General Discussion
In reply to the discussion: Philly buses ordered to accept ads featuring Hitler & 1941 Palestinian leader [View all]Jim Lane
(11,175 posts)If the incitement to violence is immediate and comes about because people agree with the speaker, then the speech can be limited, to preserve public order. If there's an angry mob gathering outside the house of a professor who's written pro-Palestinian articles, and Pam Geller is up on a soapbox screaming about Arabs and Hitler and whatnot, and one can reasonably see that her diatribe might cause people to attack the house and injure the professor or others in the house, then she's probably outside the protection of the First Amendment.
Suppose, however, that she sets up her soapbox in a public park. There's nobody nearby being directly vilified. Nevertheless, many of the people who walk by and hear her are outraged by her bigotry. Among the people who stop to listen, there's a growing mood to target her -- to rush her, push her off the soapbox, forcibly silence her, injure or even kill her. If you accept that as a sufficient basis for suppressing her speech, then you're saying that people who disagree with a speaker (including a bus ad) can silence it just by credibly threatening violent retaliation.

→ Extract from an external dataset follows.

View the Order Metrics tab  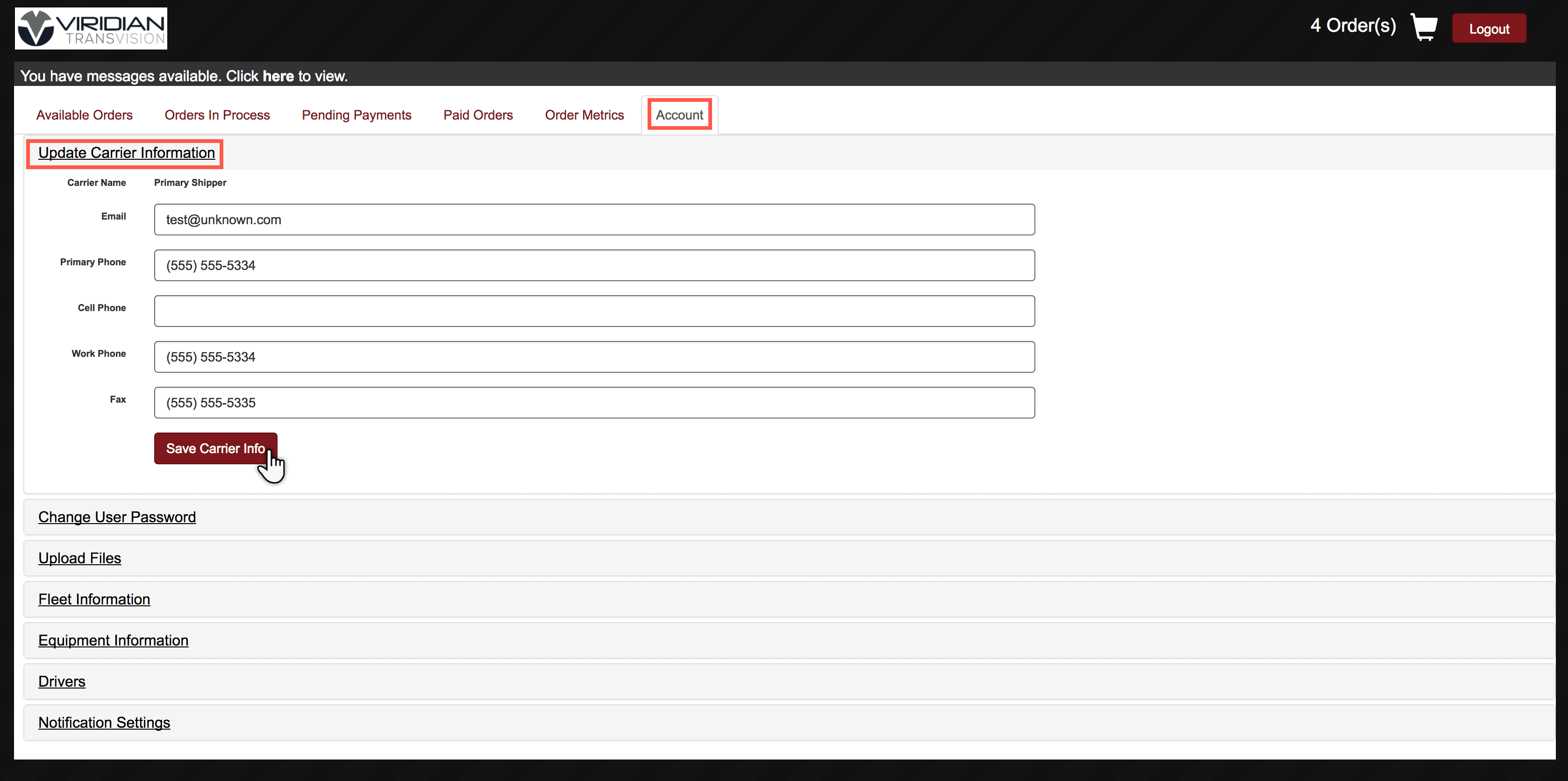click(x=584, y=115)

I'm assuming your comment means that you're addressing a situation like the second one -- people who are upset by the ad target the bus and possibly its passengers. If, instead, you mean that people seeing the ad might be persuaded by it and might attack innocent Arabs, the answer is that any possible incitement is just not direct and immediate enough. When DUers denounce police for killing an unarmed black, it's conceivable that our posts, by lessening respect for the police, could increase the chance of anti-police violence. That possible causal link, however, is too tenuous to support suppression of the speech.